Patients Picking Medicare Advantage Plans Over Traditional Medicare Are Likely To Spend Less Money On Premiums And Out-of-Pocket Costs, New Study Shows

April 9, 2025

Contact: Erin Hemlin, APG Vice President of Communications

ehemlin@apg.org

Tel: 202-770-1901

 

WASHINGTON — Medicare beneficiaries are likely to spend less on their health care premiums and out-of-pocket costs if they enroll in a Medicare Advantage (MA) plan versus signing up for traditional Medicare plus purchasing a Medicare supplemental (Medigap) plan and a Part D prescription drug plan, a new study shows. That’s in large part because most MA plans include prescription drug coverage as well as dental, vision, and hearing care – benefits that traditional Medicare patients must buy separately – and because the substantial cost –sharing in traditional Medicare drives many patients without other supplemental coverage options to buy private Medigap plans to protect themselves against out-of-pocket costs.

The new study, by the Berkeley Research Group and commissioned by America’s Physician Groups, compared premium costs across five major U.S. markets for three prototypical types of Medicare patients with different health care needs.
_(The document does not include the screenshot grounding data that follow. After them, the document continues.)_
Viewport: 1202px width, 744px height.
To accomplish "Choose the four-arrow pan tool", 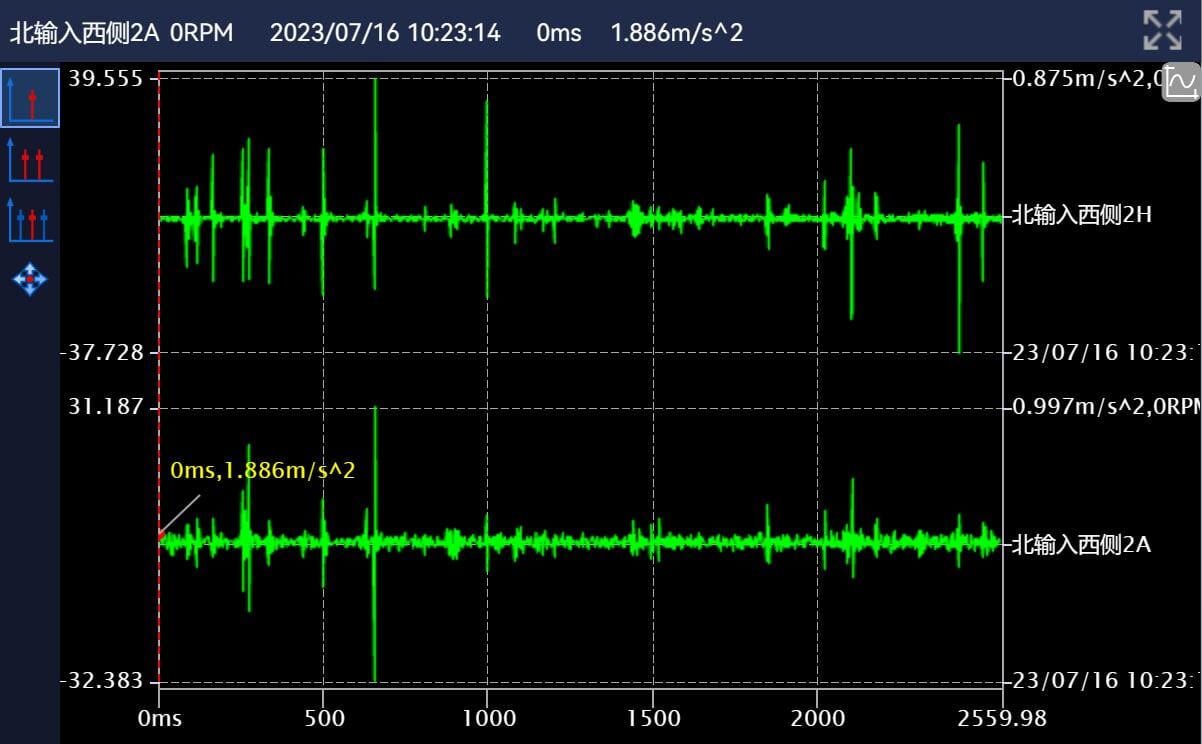I will click(29, 279).
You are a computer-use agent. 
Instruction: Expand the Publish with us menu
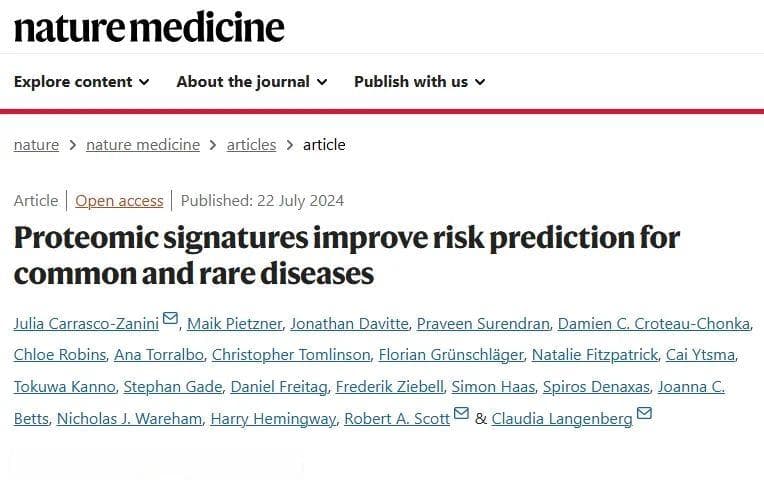coord(420,82)
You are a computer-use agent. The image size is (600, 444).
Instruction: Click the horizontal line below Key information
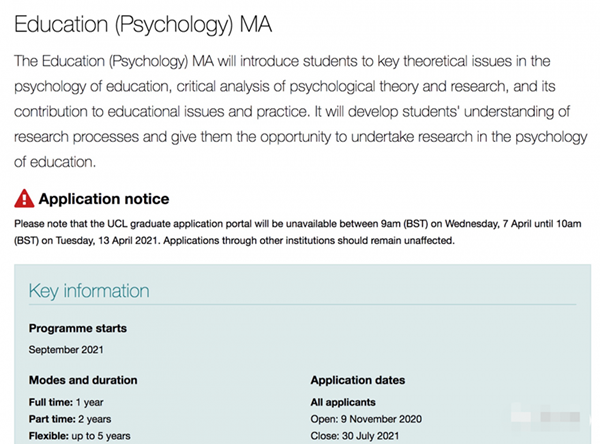click(302, 305)
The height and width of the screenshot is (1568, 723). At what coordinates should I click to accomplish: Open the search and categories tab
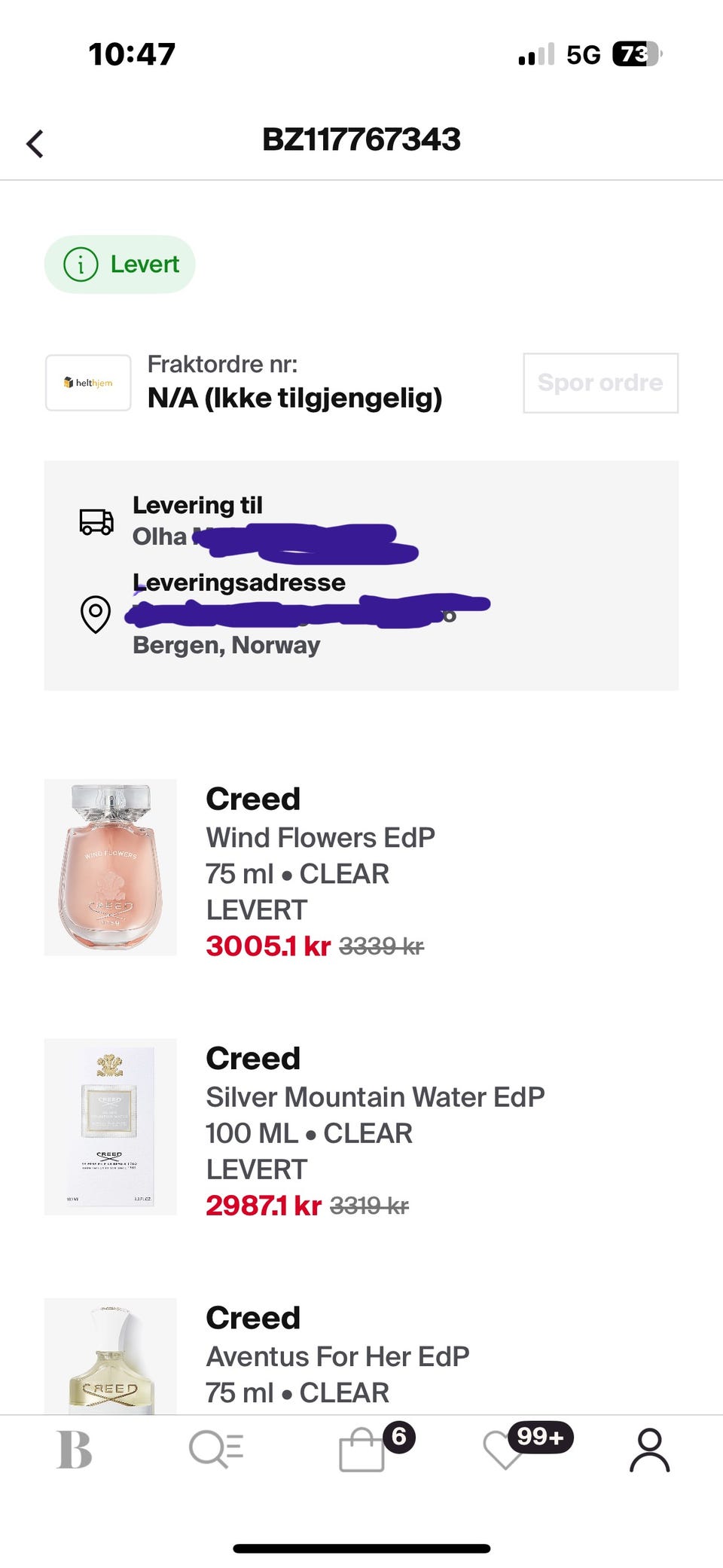coord(216,1450)
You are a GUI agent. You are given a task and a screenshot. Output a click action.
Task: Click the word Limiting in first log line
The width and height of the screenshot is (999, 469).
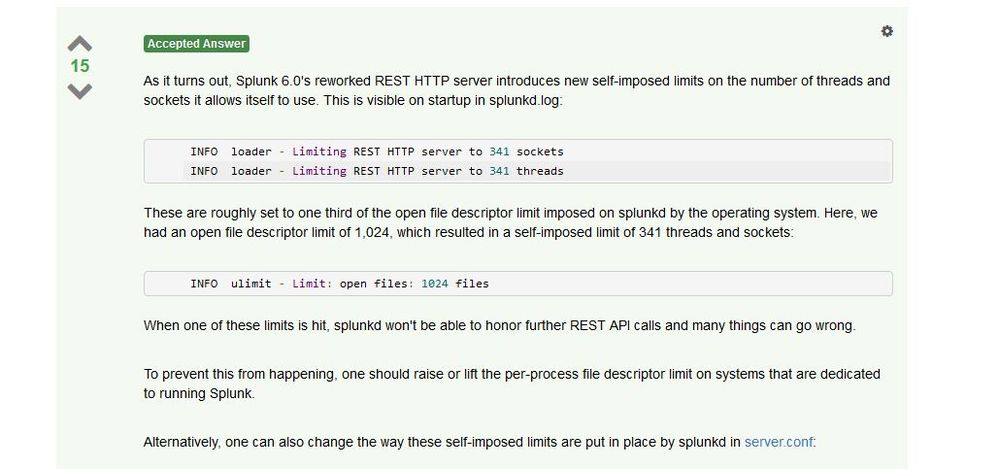click(x=319, y=152)
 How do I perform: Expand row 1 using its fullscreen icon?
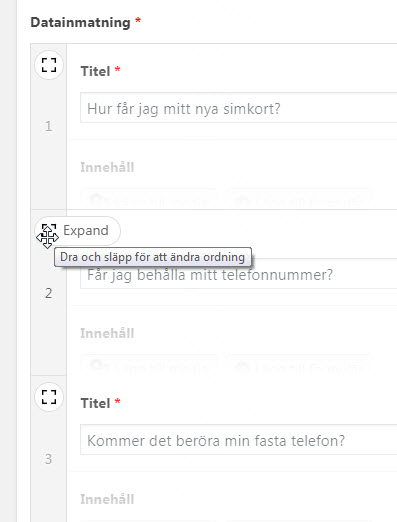point(49,65)
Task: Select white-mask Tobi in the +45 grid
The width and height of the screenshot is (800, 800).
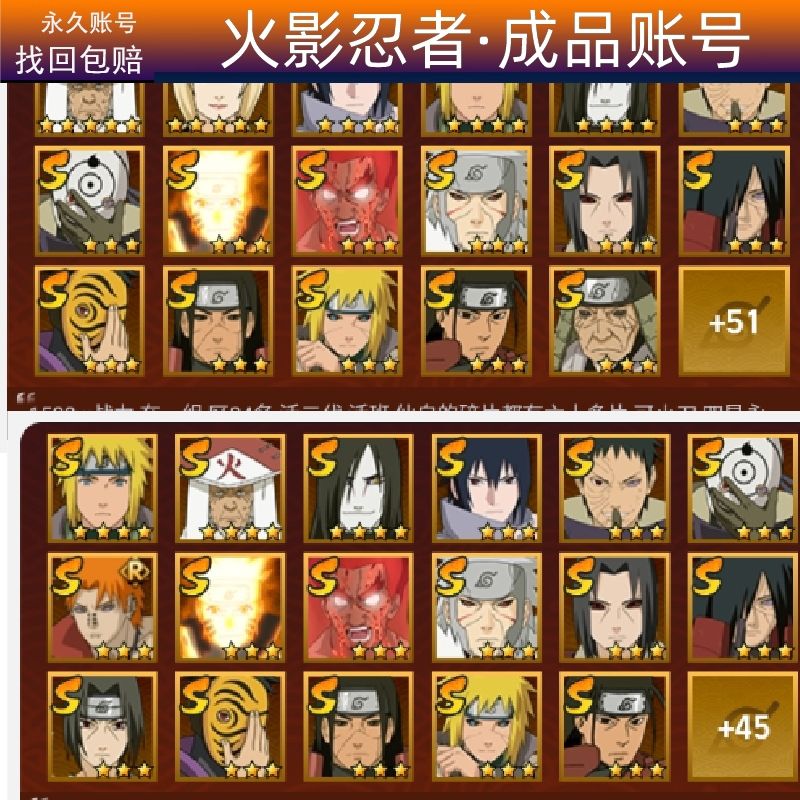Action: [x=743, y=488]
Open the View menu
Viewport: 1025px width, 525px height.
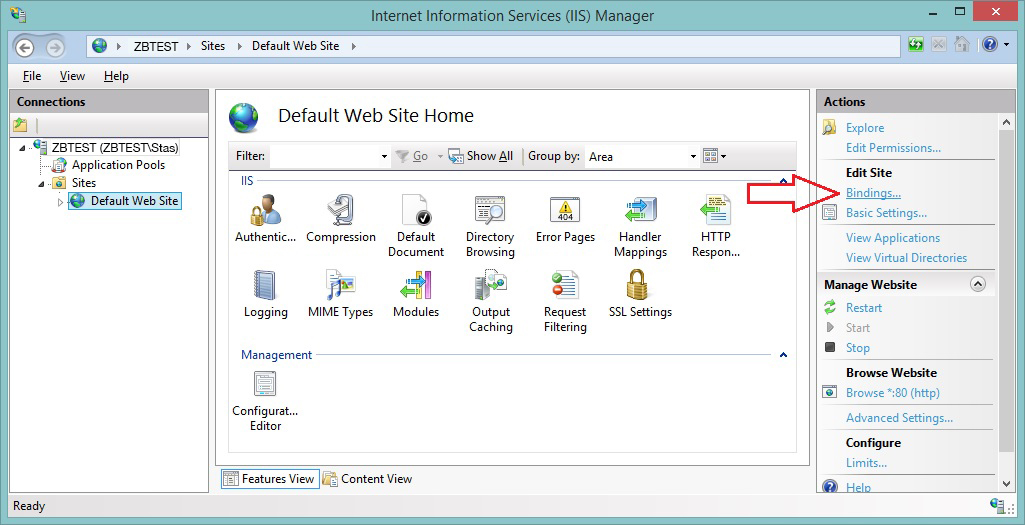(x=72, y=76)
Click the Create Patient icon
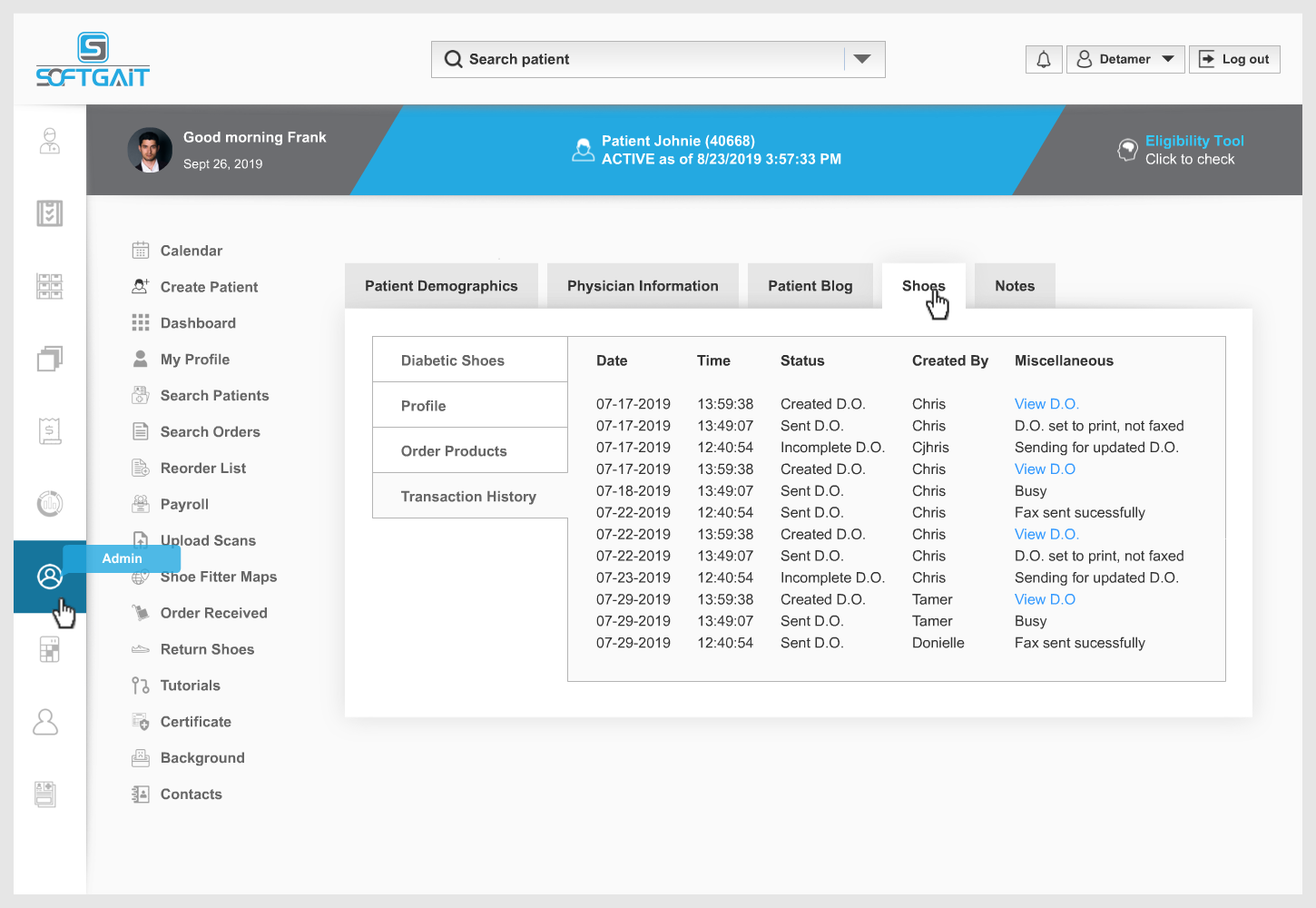This screenshot has height=908, width=1316. pyautogui.click(x=141, y=287)
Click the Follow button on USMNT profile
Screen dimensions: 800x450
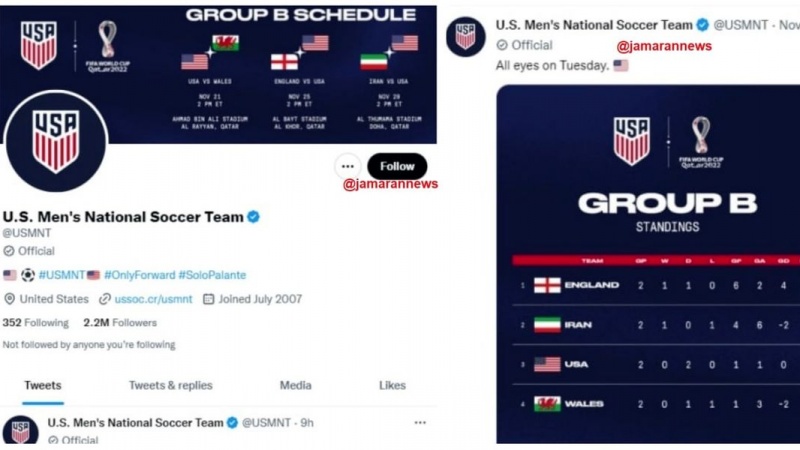397,166
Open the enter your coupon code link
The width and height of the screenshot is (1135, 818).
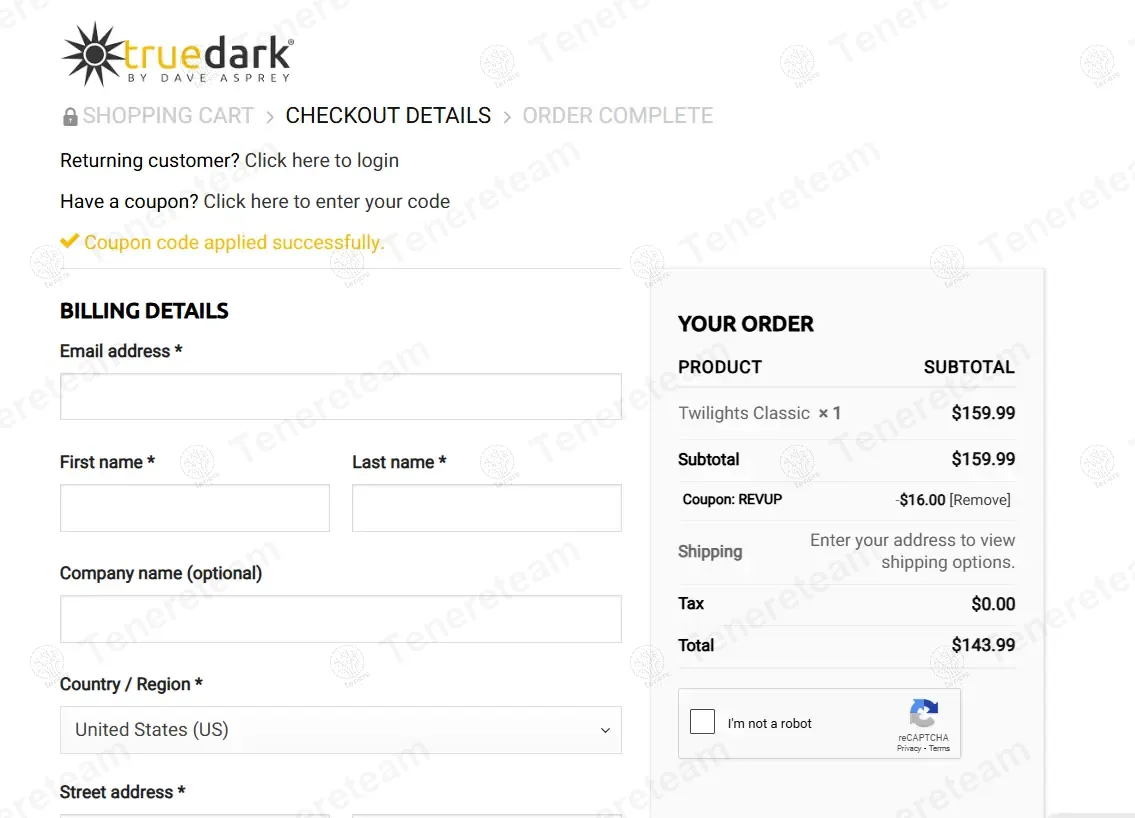click(326, 202)
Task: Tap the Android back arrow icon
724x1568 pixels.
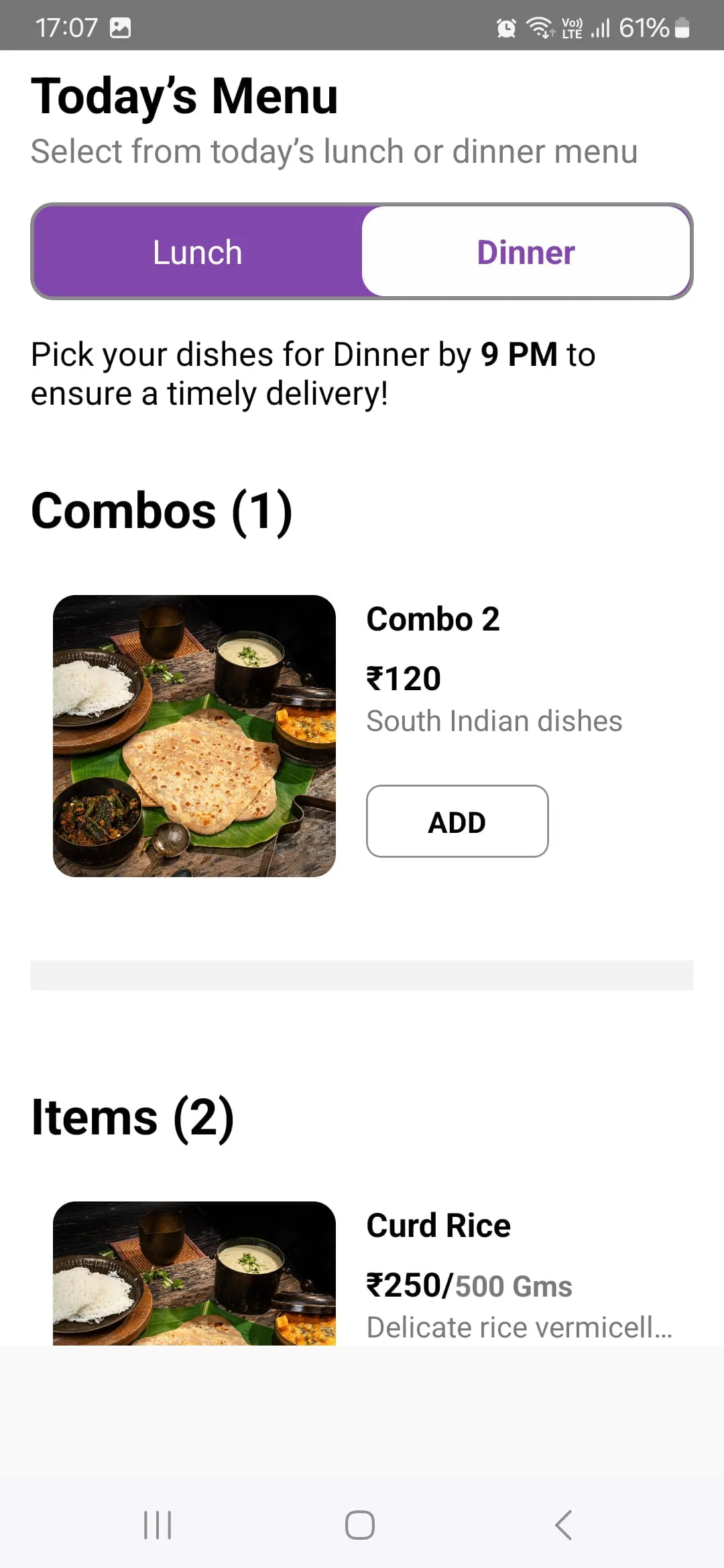Action: click(x=564, y=1525)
The five different markets were examined because private MA, Part D, and Medigap plan premiums can vary across markets.  Differences related to the health status of prototypical patients, or “personas” – a relatively healthy one, a patient with periodic health care episodes including hospitalization, and one with six or more chronic conditions – were examined because sicker patients are likely to incur more out-of-pocket costs.

The study showed that, across the five markets and for all three types of patients, the annual premium for the most popular combined Medicare Advantage and Part D plans (so-called MA-PD plans) was zero – that is, nothing beyond the standard Part B premium that Medicare enrollees pay for physician services.  By contrast, total premium costs beyond Part B premiums for the same types of patients in all markets — if they enrolled in traditional Medicare plus a Part D plan as well as Medigap – ranged from $1,872 to $4,564.  A large part of the difference was the high cost of annual Medigap premiums, which ranged from $1,872 to $3,900. Medigap premiums can also rise in price by 5-8 percent per year, whereas MA plan premiums tend to be more stable.

Beyond premiums, the coverage available through MA plans typically did a better job of lowering out-of-pocket costs for enrollees compared to being in traditional Medicare and buying Medigap plus a Part D plan. Admittedly, there was some variation across markets due to the differences among the Medigap plans available in various markets: For example, in three of the markets sampled, the prototypical chronically ill patients would save $560 on average in out-of-pocket costs if they enrolled in traditional Medicare plus Medigap and a prescription drug plan versus buying an MA-PD plan.  But on average across the five markets, enrolling in an MA-PD plan resulted in lower out-of-pocket costs for all types of patients (see table below).

 

“This study highlights the complexity of the choices facing Medicare beneficiaries, but also the substantial burden that the need to purchase Medigap coverage imposes on those who elect traditional Medicare,” said Susan Dentzer, President and CEO of America’s Physician Groups (APG). She also noted that Medicare beneficiaries face other tradeoffs in choosing one form of coverage versus another, such as a preference for the broad access to providers available under traditional Medicare versus the defined provider networks of MA plans.  But the strong financial considerations that nudge many enrollees toward MA are real, Dentzer said, and underscore the imperative of continuing to improve the program, as APG noted in its recent report, Medicare Done Right: Prescriptions for Success.”

 

APG is the leading organization representing physicians engaged in value-based payment models, and the more than 200,000 clinicians affiliated with its member groups provide care to roughly 1 in 3 MA enrollees nationwide.   Studies have shown that APG groups engaged in full-risk relationships with MA plans produce superior outcomes for MA enrollees and other Medicare beneficiaries.[1]

[1] See Cohen KR et al, Medicare Risk Arrangement and Use and Outcomes Among Physician Groups. JAMA Netw Open. 2025; 8(1):e2456074. 10.1001/jamanetworkopen.2024.56074; also  Vabson B, Cohen K, Ameli O, et al. Potential spillover effects on traditional Medicare when physicians bear Medicare Advantage risk. Am J Manag Care. Published online February 26, 2025. doi:10.37765/ajmc.2025.89686.